CESARET VE ŞİMARIKLIK
Bu günlerde müsait oldukça TBMM deki bütçe görüşmelerini izliyorum. İbret alıcı ve çok çarpıcı konuşmalara tanık olduğumu söyleyebilirim. Bana birçok konuda geçmişle ilgili de çağrışımlar yaptığı oluyor.
Şöyle ki:
Bundan nerdeyse 15 yıl öncesiydi. Fatsa’da yerel iktidar değişmişti. Belediyenin tüm tesisleri ilk defa (ANAP-DYP-ANAP yönetimlerinden sonra) AKP iktidarına geçmişti. Tesislerde AKP ye oy veren konuklar sanki o tesisin müşterisi değil sahibi gibi hareket ederek, kendilerinden olmayanlara hizmet edilmesini yadırgar bir hava içindeydiler. Ya da bize öyle geliyordu. Hatta bir seferinde avukat olan eşim bile Çamlık Tesislerinde gördüğü hizmetten rahatsız olmuş, bir daha gelmesek mi diye sesli düşünmek zorunda kalmıştı. O’na bu tesislerin herkesin olduğunu, hizmette bir kusur olursa kusura karşı çıkabileceğimizi, kendini bilmeyen birkaç şımarık yüzünden hepimize ait olan tesise küsme lüksüne sahip olamayacağımızı söylediğimde de bana hak vermişti. Bu yakınma ile ilgili ise iktidarda olan yöneticilerin en ufak bir etkisinin olmadığını yazmadan da geçmeyeceğim. Sadece kraldan çok kralcıların sağa sola emir yağdırmaları dikkat çekiyordu. Zaman içinde Onlar da herkesin tesisi ve herkesin belediyesi olduğunu anladılar. Şu anda öyle bir rahatsızlık hissetmediğimi de söylemek isterim.

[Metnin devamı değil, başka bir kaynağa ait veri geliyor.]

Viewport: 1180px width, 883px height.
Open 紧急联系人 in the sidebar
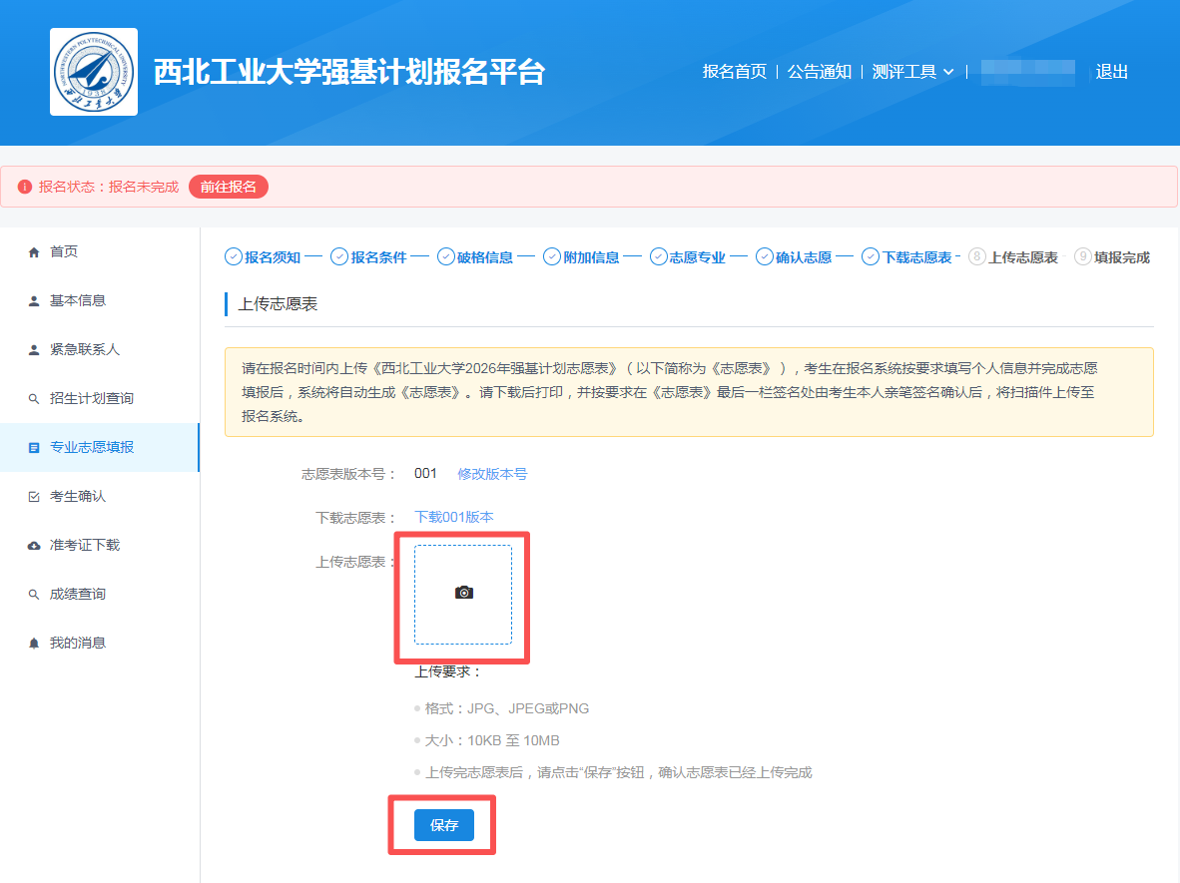[x=85, y=350]
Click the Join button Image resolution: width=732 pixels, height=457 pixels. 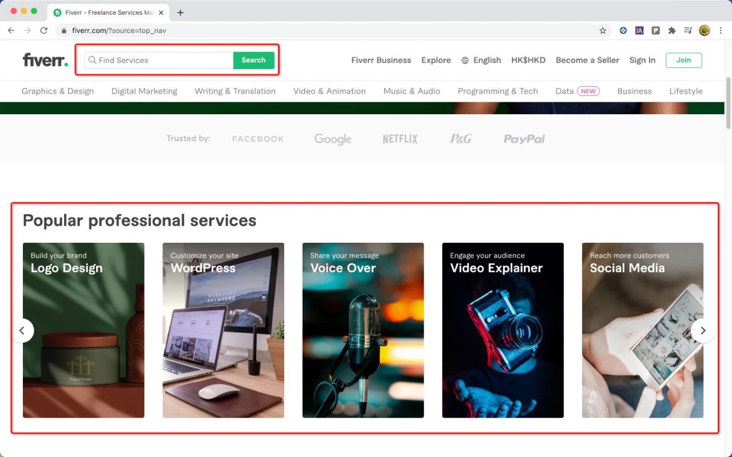tap(683, 60)
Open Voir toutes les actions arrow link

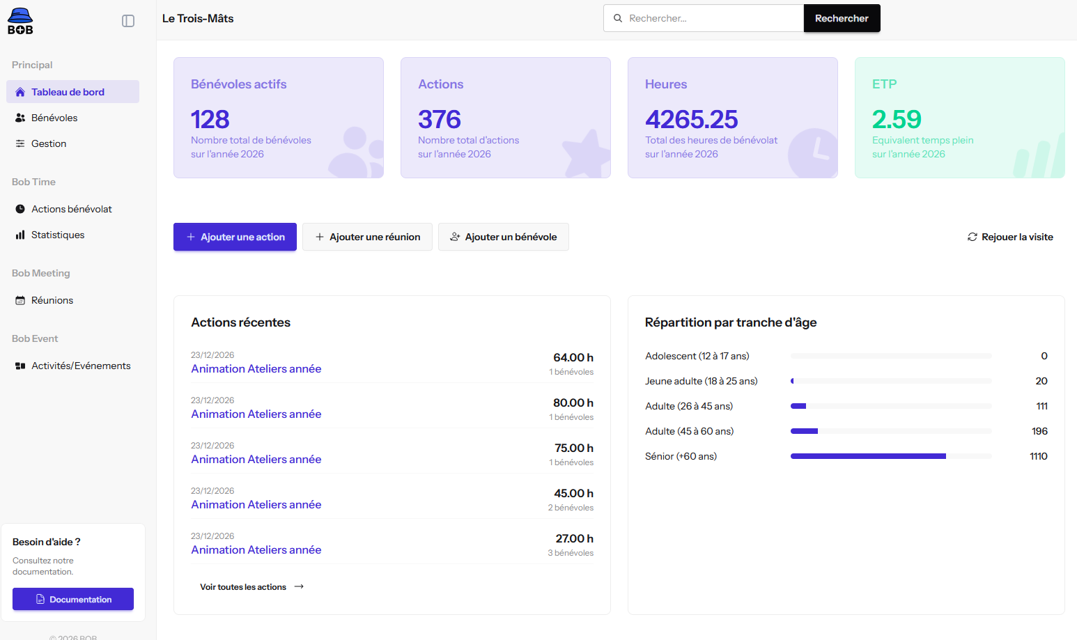(252, 587)
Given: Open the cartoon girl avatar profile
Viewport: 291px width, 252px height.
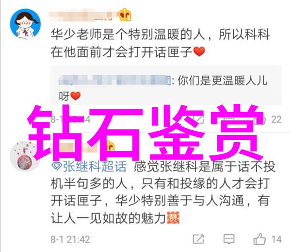Looking at the screenshot, I should [25, 24].
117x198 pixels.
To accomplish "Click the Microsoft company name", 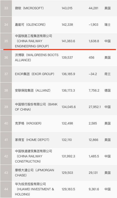I will coord(29,8).
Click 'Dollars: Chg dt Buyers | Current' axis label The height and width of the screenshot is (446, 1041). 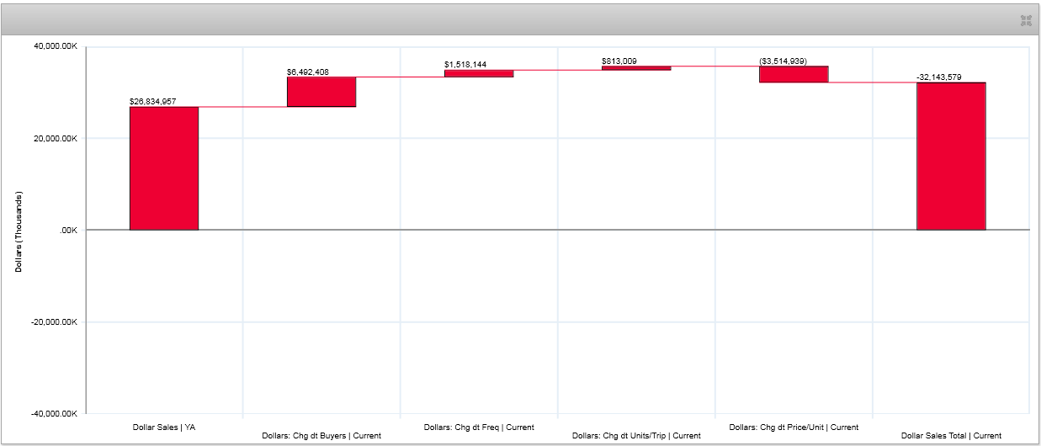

Gelelim bütçe görüşmelerine:
Biliyorsunuz ki bugünkü meclis de bu günkü bakanlar kurulu da Cumhurbaşkanlığı hükümet sisteminden önceki gibi değil. Her ne kadar daha güçlü meclis denilse de yüce meclisin kanun yapma yetkisine seçenek Cumhurbaşkanlığı kararnameleri var. Denetim yetkileri ellerinden alındı. Bakanların meclise hesap verme gibi sorumlulukları eskisi gibi değil vs. vs. Bu da yukarda yazdığım yerel yönetime yeni gelmiş partiye oy veren seçmenler gibi Sayın Bakanları biraz daha cesur, hatta kusura bakmasınlar ama biraz daha şımarık hareket etmeye itiyor. Ülkede bilgi alma zaten yok oldu. Ülke yönetim ile ilgili bir soru sorulduğunda ya devlet sırrı, ya da ticari sır denilerek cevap verilmiyor. Bir Sayın Milletvekili her nasılsa bir yolunu bulup açık bir nokta yakaladığında ve bunu dile getirdiğinde Sayın Bakanlar adeta küplere biniyorlar. Milletvekillerine o kadar tepeden bakıyorlar ki sanki binlerce insanın oyunu alan milletvekili değil de kendileri imiş gibi hakaret yağdırıyorlar. Atanmış bir bakan seçilmiş bir vekile beyninden konuş diyebiliyor. Aslında olay sadece atanmış veya seçilmiş ayrımında da eğil. Bakanlık- vekillik seviyesine gelmiş kişilerin bu tür lafları değil yüce meclisin saygıdeğer kürsüsünde kavgada bile söylememesi gerekir. Ama bizim ülkemiz öyle bir noktaya geldi ki ben yemek yediği çatalla dişini karıştıran bakanlarla aynı sofrada oturduğumu hatırlıyor ve O bakan adına utancımı bir türlü unutamıyorum. Cesarete evet ama şımarıklığı kabul edemiyorum.